- **DOCUMENT SEGMENT**:
Originally published August 1997
The dreaded Chapter 1000 Project Police staged an international strike with a raid on the Popular Flying Association's (PFA) International Air Rally. PFA is an organization in England with goals similar to those of EAA. With current membership of 8,500, PFA has formed local 'Struts' (Chapter equivalent). This year the PFA held their annual fly-in over the July 4th weekend at Cranfield, the home of a well-respected aeronautical university.
The United Kingdom Detachment of the Chapter 1000 Project Police staged the raid on Saturday 5 July. Arriving early, the PFA welcomed us (I deputized my wife Nancy) with front row parking. Even though the gates weren't open yet, many homebuilts were visible from the parking area. Over 500 had already arrived by Friday night, even though the weather was marginal. Saturday's weather was forecasted to be perfect, and many aircraft were expected. The day dawned with low ceilings, but it quickly cleared and many aircraft were arriving as we watched. As we entered the grounds many PFA members noticed both the Chapter 1000 and Project Police badges and realized they were in trouble.
Cranfield turned out to be a smaller scale version of Oshkosh. By the end of Saturday there were over 1,500 aircraft on the field, representing almost all of the popular kit and plans-built designs. The sport aircraft movement in Europe has a different flavor than found in the US, however. With the high cost of gasoline (near $4.00/gal) ultralights and very light aircraft are more common than the high performance types. The most numerous types present were the Europas, Team Mini-Maxes, Rans S-7s, Kitfoxes, and Avids. Also in attendance though were several RVs, Long EZs, Lancairs, Acro Sports, and even 1 WAR FW-190.
The top awards were presented on Sunday morning. The Best Plans-Built trophy went to a white Falco F8L (registration G-OCAD). The Best Kit-Built trophy went to a beautiful black with purple trim Lancair 360 (registration PH-BPM).

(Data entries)
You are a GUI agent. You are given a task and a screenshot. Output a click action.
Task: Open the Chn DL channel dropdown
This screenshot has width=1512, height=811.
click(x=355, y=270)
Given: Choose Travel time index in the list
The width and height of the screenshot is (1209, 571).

- **SHORT TASK A**: In the Cranfield rally report, how many aircraft were on the field by the end of Saturday?
- **SHORT TASK B**: Condense the paragraph of the Cranfield rally report that begins "Cranfield turned out to be" into a shorter version that keeps its main facts.
- **SHORT TASK C**: Pick up the Cranfield rally report after its last sentence and write the paragraph that comes next.

- **RIGHT ANSWER A**: Over 1,500 aircraft.

- **RIGHT ANSWER B**: Cranfield was a smaller Oshkosh, with over 1,500 aircraft of nearly every popular kit and plans-built design by Saturday's end. Because gasoline cost nearly $4.00/gal, ultralights and very light aircraft outnumbered high-performance types in Europe. Europas, Team Mini-Maxes, Rans S-7s, Kitfoxes, and Avids were most common. Several RVs, Long EZs, Lancairs, and Acro Sports were also present, along with one WAR FW-190.

- **RIGHT ANSWER C**:
In addition to the outstanding workmanship demonstrated by the majority of the aircraft, I was impressed by the distance traveled by many of the attendees. Many aircraft had flown in France, Germany, and Belgium, but I also saw at least 10 that had flown in from Sweden. One Rans S-10 had even arrived from Finland.
I spent a lot of time exploring the exhibition tents, and looked at several version of alternative engines. The two drawing the most attention were the Jabiru 2200, and the two Mid-West Engines rotary engines. The Jabiru 2200 is a 2200cc 4-cylinder, 4-stroke, horizontally opposed air cooled engine developing 80 hp at 3300 rpm. The Jabiru's installed weight is under 120 lbs. Jabiru also had a composite kit aircraft on display powered by, you guessed it, a Jabiru 2200. I took several photographs of this well thought out installation.
Mid-West Engines had two versions of their rotary engines on display. The single rotor AE-50, and the twin rotor AE-100. The AE-50, a 50 hp model, is certified to JAR 22. The AE-100, a 100 hp model, is only for use in experimentals. One Europa was present with an AE-100 installation. Although the performance data on these engines looks good, the fuel consumption figures are on the high side. The data on the AE-100 shows max power consumption of 10 gal/hr.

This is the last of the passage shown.